Given problem A :: From the passage on the Teachers' Retirement System of Illinois, copy the wording starting with "The Teachers' Retirement" and going on through "annuitant, and beneficiary.".
Given problem B :: Name the categories that TRS members fall into, according to the passage on the Teachers' Retirement System of Illinois.
Given problem C :: Extend the passage on the Teachers' Retirement System of Illinois, picking up after its final sentence.

Selected text ::
Teachers' Retirement System of the State of Illinois (TRS)

Agency overview
- Formed: 1939
- Headquarters: Springfield, Illinois
- Agency executives: Stan Rupnik, Executive Director and Chief Investment Officer; Matthew Hunt, President, Board of Trustees;
- Website: www.trsil.org

= Teachers' Retirement System of the State of Illinois =

State agency in Illinois, United States

The Teachers' Retirement System of the State of Illinois is an American state government agency dealing with pensions and other financial benefits for teachers and other workers in education in Illinois.

==Purpose==
The Illinois General Assembly created the Teachers’ Retirement System of the State of Illinois (TRS, or the System) in 1939 for the purpose of providing retirement annuities, and disability and survivor benefits for educators employed in public schools outside the city of Chicago. The System's enabling legislation is in the Illinois Pension Code at 40 ILCS 5/16-101.

==Membership==
TRS members fall into the following categories: active, inactive, annuitant, and beneficiary.

Active members are Illinois public school personnel who work full-time, part-time, or as substitutes, employed outside the city of Chicago in positions requiring licensure by the Illinois State Board of Education. Persons who are employed in certain state agencies and statewide or national organizations related to education are also active TRS members. As of June 30, 2021, there were 159,027 active members.

Extracted information ::

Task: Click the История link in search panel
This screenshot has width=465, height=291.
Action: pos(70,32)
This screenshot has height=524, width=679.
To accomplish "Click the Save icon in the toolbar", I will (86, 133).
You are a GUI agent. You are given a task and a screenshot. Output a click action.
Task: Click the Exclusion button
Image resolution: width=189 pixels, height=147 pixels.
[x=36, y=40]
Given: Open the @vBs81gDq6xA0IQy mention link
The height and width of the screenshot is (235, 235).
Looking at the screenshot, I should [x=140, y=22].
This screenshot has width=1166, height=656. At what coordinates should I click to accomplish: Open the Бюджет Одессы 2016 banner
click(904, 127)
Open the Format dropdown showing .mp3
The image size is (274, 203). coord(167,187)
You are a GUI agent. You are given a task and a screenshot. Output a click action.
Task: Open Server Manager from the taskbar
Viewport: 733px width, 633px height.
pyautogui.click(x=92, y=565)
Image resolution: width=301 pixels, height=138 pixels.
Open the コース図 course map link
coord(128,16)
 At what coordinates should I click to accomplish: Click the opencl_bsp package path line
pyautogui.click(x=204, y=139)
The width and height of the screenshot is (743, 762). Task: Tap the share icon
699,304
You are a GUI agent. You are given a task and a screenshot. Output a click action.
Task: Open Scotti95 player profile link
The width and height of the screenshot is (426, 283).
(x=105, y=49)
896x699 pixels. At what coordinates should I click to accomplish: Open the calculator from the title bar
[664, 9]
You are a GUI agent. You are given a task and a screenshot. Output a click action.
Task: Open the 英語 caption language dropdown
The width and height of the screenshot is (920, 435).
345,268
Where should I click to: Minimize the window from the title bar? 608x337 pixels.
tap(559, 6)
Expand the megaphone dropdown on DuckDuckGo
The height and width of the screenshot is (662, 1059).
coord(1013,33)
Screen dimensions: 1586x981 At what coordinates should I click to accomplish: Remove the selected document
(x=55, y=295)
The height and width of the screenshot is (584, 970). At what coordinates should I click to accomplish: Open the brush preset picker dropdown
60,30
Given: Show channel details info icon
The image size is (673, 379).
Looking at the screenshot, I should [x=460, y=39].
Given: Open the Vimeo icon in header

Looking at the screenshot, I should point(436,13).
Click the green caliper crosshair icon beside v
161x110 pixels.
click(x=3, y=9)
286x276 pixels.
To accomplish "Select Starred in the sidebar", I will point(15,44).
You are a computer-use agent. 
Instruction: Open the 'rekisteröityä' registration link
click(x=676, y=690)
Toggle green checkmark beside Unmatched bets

Written response A ::
The Teachers' Retirement System of the State of Illinois is an American state government agency dealing with pensions and other financial benefits for teachers and other workers in education in Illinois.

==Purpose==
The Illinois General Assembly created the Teachers’ Retirement System of the State of Illinois (TRS, or the System) in 1939 for the purpose of providing retirement annuities, and disability and survivor benefits for educators employed in public schools outside the city of Chicago. The System's enabling legislation is in the Illinois Pension Code at 40 ILCS 5/16-101.

==Membership==
TRS members fall into the following categories: active, inactive, annuitant, and beneficiary.

Written response B :: active, inactive, annuitant, beneficiary

Written response C ::
Inactive members are no longer contributing to the System but have service credit that will entitle them to draw a benefit or refund when statutory eligibility requirements are met. As of June 30, 2021, there were 145,769 inactive members.

Annuitants are persons receiving a retirement annuity or disability retirement annuity. Beneficiaries are persons receiving a survivor benefit or reversionary annuity. As of June 30, 2021, there were 127,518 annuitants and beneficiaries.

==Benefits==
Subject to various qualification requirements, members and annuitants of TRS may be eligible for a range of benefits, including retirement annuity, death benefits, disability benefits, and post-retirement health insurance.

== Funding ==
TRS is funded by member contributions, investment income, employer contributions, and appropriations from the Illinois state government.
==Creation of Tier II==
Public Act 96–0889, which was signed into law in the spring of 2010, adds a new section to the Pension Code that applies different benefits to anyone who first contributes to TRS on or after January 1, 2011, and does not have previous service credit with a pension system that has reciprocal rights with TRS. These members are referred to as “Tier II” members.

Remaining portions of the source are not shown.